I got this wonderful puzzle in a swap with Stacey from My Jigsaw Journal. It’s from the MoMA Collection of Galison. Great quality and I love the image! I also enjoyed the irregular cut.
Firuzabad by Frank Stella, Galison, 750 pieces. Completed on February 28th, 2020.
I actually expected this to be a bit more difficult, but it turned out to be pretty easy to pull out all the pieces of a particular colour. I then completed many of the arcs and later put them all together. Definitely not a puzzle where you start with the edges 🙂
A wonderful Heye puzzle from 1992. The cut is great, with many variations, and of course, I love the image. This is my official “I miss football”-post. I know there are more important things, especially right now, but I do miss it, both the game itself and the whole experience in the stadium. The Bundesliga is, of course, suspended, and it’s uncertain if it will be possible to play out the season. Even if it is, it will probably be without spectators, to empty stadiums.
Goal by Mordillo, Heye, 1000 pieces. Completed on March 25, 2020.
I’m in Finland, working from home.

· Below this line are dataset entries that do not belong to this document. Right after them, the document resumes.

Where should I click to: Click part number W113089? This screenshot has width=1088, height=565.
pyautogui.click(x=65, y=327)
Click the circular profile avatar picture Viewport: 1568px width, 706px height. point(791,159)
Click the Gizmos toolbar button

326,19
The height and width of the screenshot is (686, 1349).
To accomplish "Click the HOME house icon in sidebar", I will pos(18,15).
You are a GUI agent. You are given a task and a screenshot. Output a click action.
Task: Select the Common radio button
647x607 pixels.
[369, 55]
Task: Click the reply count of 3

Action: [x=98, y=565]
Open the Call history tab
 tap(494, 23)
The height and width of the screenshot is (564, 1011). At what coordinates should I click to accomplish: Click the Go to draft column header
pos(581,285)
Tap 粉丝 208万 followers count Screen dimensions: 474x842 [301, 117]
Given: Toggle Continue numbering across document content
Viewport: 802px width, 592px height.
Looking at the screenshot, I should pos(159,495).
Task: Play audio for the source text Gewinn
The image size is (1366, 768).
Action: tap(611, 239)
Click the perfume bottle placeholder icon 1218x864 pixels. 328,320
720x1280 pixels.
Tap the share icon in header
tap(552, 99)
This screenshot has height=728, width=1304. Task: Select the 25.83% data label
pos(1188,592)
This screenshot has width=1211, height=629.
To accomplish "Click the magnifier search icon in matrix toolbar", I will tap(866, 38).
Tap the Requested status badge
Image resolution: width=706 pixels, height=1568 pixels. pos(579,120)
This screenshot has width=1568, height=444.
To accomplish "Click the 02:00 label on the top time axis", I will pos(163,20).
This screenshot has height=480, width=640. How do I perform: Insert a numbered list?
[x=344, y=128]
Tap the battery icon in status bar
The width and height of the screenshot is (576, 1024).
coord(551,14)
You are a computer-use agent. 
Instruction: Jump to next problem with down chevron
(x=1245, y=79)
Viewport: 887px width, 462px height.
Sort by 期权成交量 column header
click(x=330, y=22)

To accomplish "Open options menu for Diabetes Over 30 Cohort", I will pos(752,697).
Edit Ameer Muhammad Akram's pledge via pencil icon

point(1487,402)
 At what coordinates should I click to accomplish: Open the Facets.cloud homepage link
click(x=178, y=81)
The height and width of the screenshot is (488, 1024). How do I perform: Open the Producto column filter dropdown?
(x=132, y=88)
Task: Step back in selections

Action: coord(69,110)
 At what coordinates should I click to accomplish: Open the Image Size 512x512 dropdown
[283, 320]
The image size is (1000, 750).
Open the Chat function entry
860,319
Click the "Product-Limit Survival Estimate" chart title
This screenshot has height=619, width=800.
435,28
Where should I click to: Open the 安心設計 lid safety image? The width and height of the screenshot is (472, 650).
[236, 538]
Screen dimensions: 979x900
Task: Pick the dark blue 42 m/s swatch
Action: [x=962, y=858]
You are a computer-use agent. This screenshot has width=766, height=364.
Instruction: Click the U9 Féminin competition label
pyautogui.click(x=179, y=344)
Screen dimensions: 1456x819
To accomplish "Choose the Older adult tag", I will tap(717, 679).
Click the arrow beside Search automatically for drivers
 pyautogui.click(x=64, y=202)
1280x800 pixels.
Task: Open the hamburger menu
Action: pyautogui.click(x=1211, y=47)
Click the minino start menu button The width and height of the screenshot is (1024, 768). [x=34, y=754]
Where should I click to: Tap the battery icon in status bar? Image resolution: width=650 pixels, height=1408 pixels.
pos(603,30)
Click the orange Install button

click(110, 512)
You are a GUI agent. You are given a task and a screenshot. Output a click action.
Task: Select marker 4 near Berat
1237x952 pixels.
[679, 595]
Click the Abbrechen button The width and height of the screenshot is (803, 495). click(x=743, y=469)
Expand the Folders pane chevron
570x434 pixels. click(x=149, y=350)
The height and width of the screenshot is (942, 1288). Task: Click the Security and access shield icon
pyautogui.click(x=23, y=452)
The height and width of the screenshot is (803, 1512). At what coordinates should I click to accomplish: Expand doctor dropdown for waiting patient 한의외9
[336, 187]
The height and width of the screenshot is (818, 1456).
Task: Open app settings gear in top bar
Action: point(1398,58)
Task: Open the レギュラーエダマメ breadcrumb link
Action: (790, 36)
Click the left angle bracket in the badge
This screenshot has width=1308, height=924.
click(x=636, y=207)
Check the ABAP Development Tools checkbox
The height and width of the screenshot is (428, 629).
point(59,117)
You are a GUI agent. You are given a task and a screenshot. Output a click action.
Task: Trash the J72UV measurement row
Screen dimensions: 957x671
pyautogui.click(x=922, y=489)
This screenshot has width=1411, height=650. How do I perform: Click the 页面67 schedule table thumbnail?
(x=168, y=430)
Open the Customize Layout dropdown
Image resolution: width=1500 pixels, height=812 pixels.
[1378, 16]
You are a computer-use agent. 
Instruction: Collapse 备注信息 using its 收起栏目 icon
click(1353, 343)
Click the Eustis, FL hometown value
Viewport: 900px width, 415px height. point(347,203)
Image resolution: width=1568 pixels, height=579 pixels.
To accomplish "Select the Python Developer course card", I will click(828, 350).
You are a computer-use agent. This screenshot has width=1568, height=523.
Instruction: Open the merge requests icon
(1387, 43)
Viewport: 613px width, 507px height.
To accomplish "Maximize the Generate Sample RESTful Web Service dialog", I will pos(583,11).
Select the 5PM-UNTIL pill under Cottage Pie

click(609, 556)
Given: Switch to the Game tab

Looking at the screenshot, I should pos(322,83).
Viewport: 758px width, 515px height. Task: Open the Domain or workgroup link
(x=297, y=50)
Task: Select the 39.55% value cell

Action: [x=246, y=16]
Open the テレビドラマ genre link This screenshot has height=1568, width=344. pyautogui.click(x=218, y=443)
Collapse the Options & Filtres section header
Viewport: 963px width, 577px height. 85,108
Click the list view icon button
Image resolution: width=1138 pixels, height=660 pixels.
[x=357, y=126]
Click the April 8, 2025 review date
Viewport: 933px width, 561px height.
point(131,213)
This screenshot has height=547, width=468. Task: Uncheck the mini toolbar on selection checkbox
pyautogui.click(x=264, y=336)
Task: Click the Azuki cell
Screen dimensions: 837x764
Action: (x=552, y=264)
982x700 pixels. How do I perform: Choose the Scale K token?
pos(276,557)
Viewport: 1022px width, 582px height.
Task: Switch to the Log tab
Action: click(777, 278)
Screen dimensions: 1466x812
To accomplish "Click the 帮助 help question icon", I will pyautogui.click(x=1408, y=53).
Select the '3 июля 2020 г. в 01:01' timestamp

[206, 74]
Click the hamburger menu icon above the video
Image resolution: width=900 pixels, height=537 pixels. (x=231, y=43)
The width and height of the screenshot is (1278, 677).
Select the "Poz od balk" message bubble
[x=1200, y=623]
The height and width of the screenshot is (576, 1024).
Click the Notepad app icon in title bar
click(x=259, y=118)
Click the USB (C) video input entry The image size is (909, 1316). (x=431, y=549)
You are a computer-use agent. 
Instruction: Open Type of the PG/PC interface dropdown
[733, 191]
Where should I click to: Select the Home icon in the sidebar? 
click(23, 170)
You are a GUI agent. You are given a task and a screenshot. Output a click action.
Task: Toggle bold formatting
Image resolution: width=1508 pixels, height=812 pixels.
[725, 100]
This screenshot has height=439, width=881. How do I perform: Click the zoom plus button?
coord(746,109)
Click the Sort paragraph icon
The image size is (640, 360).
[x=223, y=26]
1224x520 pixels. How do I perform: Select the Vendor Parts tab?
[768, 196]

When I last left Dortmund on March 3, I thought I would be back in 10 days, but now I know, I won’t be able to get there before the summer. Dortmund and Germany seem very far away right now. Apart from missing football and Germany, I am fine. I’m healthy, and I can do my job from home just fine, I even quite enjoy it. I hope all of you are also safe and well!
An old Heye (I think late ’70s or early ’80s), two pieces missing. Featuring the only snow I’ve seen this year. It was a miserable winter in the south of Finland.
Happy Skiing by Loup, Heye, 500 pieces. Completed on March 21, 2020.
The puzzle was quite easy, despite all the white areas.
I had more fun with this than I had any right to. Blachon is not my favourite artist, and the puzzle is busier than I usually prefer, but somehow I loved every minute 🙂
Cycle Race by Blachon, Heye, 1000 pieces. Completed on February 26th, 2020.
There were some fun details including … a foot fetishist?
I love the St Bernard sheep 🙂
The thing that made me most happy with this puzzle was that the quality was great. I had a bad experience, quality-wise, with a Heye from 2016, and this is from 2019. So, perhaps they tried using thinner cardboard for a year but then went back to better quality. I also opened one of the puzzles I bought from this year’s releases, and that’s fine too. I’m so relieved!
I originally completed this in 2017, but I have no photo of that. Later I took the puzzle to work, where both staff and customers have worked on it. There’s a piece missing in the photo, but I found it after I had taken the puzzle apart. Yes Roomba, I’m looking at you again.
Spirits of the World, Piatnik, 1000 pieces. Completed on February 21st, 2020.
A very enjoyable puzzle! The pieces for most of the different bottles were easy to pick out, and at the end, I was left with a small number of white(ish) pieces.